- Theatrical release poster
- Directed by: Krishnan–Panju
- Written by: K. M. Narayanswami
- Based on: Thilakam by K. M. Narayanswami
- Produced by: M. Saravanan
- Starring: Prem Nazir M. N. Rajam
- Cinematography: S. Maruthi Rao
- Edited by: Panjabi
- Music by: R. Sudarsanam
- Production company: AVM Productions
- Release date: 11 November 1960;
- Country: India
- Language: Tamil

= Thilakam =

1960 film by Krishnan–Panju

Thilakam is a 1960 Indian Tamil-language drama film directed by Krishnan–Panju, produced by AVM Productions and written by K. M. Narayanasami. Based on Narayanasami's play of the same name, the film stars Prem Nazir and M. N. Rajam. It was released on 11 November 1960 and failed commercially.

== Plot ==

Saraswathi is a woman separated from her husband. She and her daughter Thilakam take refuge in her sister's family in Tiruchi. Saraswathi wants her daughter Thilakam to be married to her brother Sekhar. But her uncle Sambasivam wants to marry Thilakam to a rich but old man in Bombay. Sambasivam's son Gunasekharan is against this plan and wants Thilakam to be married to Sekhar. Whether he succeeds in this, forms the plot of the story.

== Cast ==
The details are adapted from The Hindu review article.

== Production ==
Thilakam was a popular stage play written by K. M. Narayanasami. A. V. Meiyappan, the founder and then-owner of AVM Productions, bought the film rights to the play and produced the film. His son Saravanan started his film production career with this film working as a "production executive". Narayanasami wrote the film's dialogues.

== Soundtrack ==
Music was composed by R. Sudarsanam and the lyrics were penned by Kothamangalam Subbu, M. K. Athmanathan, A. Maruthakasi, Kavi S. Rajagopal and V. Seetharaman.

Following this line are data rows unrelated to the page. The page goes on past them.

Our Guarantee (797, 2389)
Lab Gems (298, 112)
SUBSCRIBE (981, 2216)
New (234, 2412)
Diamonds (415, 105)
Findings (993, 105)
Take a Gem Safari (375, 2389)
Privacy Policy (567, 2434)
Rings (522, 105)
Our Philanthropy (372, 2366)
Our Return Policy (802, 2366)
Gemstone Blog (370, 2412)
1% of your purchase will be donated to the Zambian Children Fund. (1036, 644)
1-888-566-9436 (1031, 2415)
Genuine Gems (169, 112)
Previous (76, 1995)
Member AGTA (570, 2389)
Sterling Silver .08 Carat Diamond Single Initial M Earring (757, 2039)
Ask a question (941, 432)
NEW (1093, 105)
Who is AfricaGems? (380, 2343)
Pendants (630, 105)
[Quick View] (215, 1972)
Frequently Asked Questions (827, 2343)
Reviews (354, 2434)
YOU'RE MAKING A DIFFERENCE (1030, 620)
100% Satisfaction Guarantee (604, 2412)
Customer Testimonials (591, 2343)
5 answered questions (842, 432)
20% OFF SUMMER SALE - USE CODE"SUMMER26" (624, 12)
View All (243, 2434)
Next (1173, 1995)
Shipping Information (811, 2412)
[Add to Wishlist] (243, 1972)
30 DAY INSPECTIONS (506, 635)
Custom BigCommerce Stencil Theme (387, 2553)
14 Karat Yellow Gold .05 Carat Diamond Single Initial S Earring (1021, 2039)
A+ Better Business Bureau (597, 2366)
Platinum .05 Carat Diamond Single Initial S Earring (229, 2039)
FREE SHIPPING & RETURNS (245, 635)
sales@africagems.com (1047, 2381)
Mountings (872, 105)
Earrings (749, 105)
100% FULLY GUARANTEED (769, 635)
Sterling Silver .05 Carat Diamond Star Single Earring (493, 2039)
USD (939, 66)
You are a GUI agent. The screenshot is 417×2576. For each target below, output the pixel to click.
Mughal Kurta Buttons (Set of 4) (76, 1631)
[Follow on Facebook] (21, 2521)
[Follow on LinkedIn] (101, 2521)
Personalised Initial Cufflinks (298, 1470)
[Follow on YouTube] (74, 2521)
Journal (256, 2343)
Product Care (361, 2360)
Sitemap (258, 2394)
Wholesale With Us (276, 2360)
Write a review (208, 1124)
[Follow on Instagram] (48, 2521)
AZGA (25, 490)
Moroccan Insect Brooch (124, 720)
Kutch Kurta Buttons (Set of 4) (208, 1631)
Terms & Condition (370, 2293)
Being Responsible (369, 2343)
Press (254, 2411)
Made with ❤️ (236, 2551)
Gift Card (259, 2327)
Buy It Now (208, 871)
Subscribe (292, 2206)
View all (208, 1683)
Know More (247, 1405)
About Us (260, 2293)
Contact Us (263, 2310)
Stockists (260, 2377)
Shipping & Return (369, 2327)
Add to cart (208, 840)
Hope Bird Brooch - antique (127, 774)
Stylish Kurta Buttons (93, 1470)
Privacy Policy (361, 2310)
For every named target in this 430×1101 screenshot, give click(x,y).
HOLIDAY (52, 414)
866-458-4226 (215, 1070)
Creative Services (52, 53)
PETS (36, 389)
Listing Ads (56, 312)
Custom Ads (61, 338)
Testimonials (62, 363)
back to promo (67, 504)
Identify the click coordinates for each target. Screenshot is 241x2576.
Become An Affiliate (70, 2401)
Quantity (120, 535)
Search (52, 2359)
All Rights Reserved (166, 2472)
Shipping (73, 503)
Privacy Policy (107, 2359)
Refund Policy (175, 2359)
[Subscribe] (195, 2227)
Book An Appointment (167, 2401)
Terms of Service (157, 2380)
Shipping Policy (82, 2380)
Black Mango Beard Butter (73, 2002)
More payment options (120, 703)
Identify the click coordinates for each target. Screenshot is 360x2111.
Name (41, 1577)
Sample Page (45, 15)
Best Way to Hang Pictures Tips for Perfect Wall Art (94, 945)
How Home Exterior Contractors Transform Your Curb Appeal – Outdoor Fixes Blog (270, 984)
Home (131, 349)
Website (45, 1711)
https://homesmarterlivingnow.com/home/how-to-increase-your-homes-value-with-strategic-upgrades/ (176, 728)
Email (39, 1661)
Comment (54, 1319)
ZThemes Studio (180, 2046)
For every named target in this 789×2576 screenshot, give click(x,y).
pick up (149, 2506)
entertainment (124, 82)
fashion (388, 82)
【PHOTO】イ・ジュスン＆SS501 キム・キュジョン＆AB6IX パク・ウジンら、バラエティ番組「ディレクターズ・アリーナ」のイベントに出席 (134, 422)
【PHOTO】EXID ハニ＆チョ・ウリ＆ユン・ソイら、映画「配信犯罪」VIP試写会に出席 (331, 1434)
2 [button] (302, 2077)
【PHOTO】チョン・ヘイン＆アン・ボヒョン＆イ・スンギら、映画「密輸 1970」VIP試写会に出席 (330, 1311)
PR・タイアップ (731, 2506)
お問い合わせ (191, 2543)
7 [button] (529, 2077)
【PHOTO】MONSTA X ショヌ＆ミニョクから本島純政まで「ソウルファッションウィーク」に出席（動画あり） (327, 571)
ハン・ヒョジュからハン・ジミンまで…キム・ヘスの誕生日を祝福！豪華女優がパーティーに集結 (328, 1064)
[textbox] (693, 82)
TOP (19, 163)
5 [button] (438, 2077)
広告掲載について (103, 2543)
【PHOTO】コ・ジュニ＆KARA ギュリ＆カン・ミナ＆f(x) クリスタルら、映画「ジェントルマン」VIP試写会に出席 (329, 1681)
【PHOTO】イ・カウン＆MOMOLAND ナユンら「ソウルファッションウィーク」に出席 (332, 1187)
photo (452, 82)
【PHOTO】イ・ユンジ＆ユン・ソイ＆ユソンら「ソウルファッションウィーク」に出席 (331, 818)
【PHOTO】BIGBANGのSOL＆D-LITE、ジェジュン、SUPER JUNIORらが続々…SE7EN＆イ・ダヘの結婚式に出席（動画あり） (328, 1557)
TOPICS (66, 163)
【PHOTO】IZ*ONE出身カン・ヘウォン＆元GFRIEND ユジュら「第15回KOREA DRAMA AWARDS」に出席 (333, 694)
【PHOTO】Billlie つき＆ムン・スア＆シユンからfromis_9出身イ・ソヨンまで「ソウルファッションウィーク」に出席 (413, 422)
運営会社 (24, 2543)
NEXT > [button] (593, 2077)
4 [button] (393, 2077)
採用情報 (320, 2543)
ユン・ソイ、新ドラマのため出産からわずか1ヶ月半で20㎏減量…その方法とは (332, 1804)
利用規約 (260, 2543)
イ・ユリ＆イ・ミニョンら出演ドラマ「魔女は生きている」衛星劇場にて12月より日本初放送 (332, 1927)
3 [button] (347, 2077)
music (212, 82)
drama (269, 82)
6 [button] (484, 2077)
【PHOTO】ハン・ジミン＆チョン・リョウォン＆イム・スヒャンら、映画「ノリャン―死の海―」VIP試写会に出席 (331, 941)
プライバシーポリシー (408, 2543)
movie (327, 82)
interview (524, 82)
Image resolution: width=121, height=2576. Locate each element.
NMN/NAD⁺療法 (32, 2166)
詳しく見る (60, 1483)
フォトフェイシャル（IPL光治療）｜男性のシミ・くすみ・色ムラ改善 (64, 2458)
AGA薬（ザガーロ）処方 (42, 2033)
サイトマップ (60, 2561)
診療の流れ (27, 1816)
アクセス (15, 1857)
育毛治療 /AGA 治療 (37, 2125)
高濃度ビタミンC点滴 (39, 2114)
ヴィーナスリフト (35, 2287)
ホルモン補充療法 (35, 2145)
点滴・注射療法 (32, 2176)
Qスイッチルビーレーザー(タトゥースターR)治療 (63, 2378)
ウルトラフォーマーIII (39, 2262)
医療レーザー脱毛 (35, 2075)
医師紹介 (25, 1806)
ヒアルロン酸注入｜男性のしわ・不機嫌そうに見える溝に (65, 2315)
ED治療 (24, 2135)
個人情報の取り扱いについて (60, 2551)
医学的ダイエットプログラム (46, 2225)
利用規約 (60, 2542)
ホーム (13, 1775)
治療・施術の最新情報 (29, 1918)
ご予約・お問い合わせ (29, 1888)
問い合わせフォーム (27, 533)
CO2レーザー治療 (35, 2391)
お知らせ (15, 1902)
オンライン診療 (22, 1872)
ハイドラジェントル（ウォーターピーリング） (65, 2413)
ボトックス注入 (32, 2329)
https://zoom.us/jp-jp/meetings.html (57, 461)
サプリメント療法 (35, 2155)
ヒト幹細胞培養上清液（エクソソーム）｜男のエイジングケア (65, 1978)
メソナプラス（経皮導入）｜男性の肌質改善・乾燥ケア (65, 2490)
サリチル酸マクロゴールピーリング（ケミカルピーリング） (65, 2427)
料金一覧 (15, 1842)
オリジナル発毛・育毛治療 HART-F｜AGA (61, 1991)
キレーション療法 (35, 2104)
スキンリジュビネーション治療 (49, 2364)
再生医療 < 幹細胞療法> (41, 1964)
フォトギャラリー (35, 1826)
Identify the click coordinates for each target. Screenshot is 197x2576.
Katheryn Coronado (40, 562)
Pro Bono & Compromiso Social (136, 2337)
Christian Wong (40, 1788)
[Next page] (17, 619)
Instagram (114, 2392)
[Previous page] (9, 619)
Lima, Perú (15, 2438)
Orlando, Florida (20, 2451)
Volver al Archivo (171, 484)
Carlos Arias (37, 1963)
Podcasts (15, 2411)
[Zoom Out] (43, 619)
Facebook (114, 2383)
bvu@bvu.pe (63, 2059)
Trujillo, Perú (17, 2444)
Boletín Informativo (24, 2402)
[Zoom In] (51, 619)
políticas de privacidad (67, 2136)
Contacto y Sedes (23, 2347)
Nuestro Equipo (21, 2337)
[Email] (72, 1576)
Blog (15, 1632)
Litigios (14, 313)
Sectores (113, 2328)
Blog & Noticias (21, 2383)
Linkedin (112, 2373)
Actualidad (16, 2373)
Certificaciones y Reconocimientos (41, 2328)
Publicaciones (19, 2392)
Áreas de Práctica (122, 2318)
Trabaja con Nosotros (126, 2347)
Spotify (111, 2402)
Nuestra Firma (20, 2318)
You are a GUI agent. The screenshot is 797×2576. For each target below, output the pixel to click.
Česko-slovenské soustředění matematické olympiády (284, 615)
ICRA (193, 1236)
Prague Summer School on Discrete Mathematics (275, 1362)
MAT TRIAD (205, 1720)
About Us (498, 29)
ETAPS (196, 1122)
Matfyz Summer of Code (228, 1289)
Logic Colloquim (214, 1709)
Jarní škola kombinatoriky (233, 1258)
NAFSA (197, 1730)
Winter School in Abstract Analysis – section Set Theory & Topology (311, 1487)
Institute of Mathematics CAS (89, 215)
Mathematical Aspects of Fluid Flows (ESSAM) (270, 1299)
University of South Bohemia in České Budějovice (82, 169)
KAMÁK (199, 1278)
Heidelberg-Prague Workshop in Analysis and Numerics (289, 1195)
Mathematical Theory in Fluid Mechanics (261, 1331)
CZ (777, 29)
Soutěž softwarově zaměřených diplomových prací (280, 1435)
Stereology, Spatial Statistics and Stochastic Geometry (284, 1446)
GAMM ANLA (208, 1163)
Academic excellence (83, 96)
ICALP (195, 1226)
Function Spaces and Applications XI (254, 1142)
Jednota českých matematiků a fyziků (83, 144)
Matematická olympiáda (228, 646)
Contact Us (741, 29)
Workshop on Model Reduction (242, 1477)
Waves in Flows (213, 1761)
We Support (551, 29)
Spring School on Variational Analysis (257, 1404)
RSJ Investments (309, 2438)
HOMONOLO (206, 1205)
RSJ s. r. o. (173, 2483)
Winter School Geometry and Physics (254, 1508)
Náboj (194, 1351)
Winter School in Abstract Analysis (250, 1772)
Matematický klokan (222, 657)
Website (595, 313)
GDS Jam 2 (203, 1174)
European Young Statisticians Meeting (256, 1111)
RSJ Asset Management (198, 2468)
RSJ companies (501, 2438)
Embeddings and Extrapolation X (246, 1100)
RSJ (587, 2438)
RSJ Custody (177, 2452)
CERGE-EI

The song "B-o-y Boy, Boyinna Paiyan, G – i – r – l Girl, Girlinna Ponnu" (based on the song "Cat Maane Billi" from the Hindi film Dilli Ka Thug), sung by S. C. Krishnan and Soolamangalam Rajalakshmi was a hit.

Partial List of Songs

| Song | Singer/s | Lyricist | Length |
|---|---|---|---|
| "B-o-y Boy, Boyinna Paiyan" | S. C. Krishnan & Soolamangalam Rajalakshmi |  | 03:52 |
| "Manasukkulle Maraichu Vaikka Mudiyale" | Sirkazhi Govindarajan & M. L. Vasanthakumari | M. K. Athmanathan | 03:43 |
| "Aadi Varum Poonkodi Azhginile" | P. Susheela | A. Maruthakasi | 03:47 |
| "Ezhaikkum Vaazhvukkum Vegudhooramaa" | Seerkazhi Govindarajan, M. L. Vasanthakumari T. S. Bagavathi | Kavi Rajagopal | 04:38 |
| "Kaaveri Karadhanile Kaaval Iruppavale" | T. M. Soundararajan | Kothamangalam Subbu | 01:25 |
| "Aayi Mahamaayi Perai Cholli" | S. C. Krishnan, L. R. Eswari & Soolamangalam Rajalakshmi | Kothamangalam Subbu | 01:02 |
| "Karagam Karagam Karagam" | S. C. Krishnan & Soolamangalam Rajalakshmi | Kothamangalam Subbu | 01:34 |
| "Maari Mutthu Maari" | T. M. Soundararajan & Soolamangalam Rajalakshmi | Kothamangalam Subbu | 01:17 |
| "Inneram Ennai Seidhe" | S. C. Krishnan & L. R. Eswari | Kothamangalam Subbu | 01:38 |
| "Bayaaskoppu Paatthiyaa Dappaskoppu Paatthiyaa" | T. M. Soundararajan & Soolamangalam Rajalakshmi | Kothamangalam Subbu | 01:46 |
| "Thanjavoor Karagamadi Oh Mariammaa" | S. C. Krishnan, Soolamangalam Rajalakshmi, L. R. Eswari & T. M. Soundararajan | Kothamangalam Subbu | 01:22 |
| "Kaathirundha Kannukku Oli Vandhadhu" | M. L. Vasanthakumari | Kavi S. Rajagopal | 04:22 |
| "Sandhegam Enum Oru Sarakku" | S. C. Krishnan & Soolamangalam Rajalakshmi |  | 03:26 |

== Release and reception ==
Thilakam was released on 11 November 1960. The Sunday Standard appreciated the plot, performances and cinematography. Kanthan of Kalki appreciated the dialogues, but criticised the story, performances and songs. The film was a commercial failure.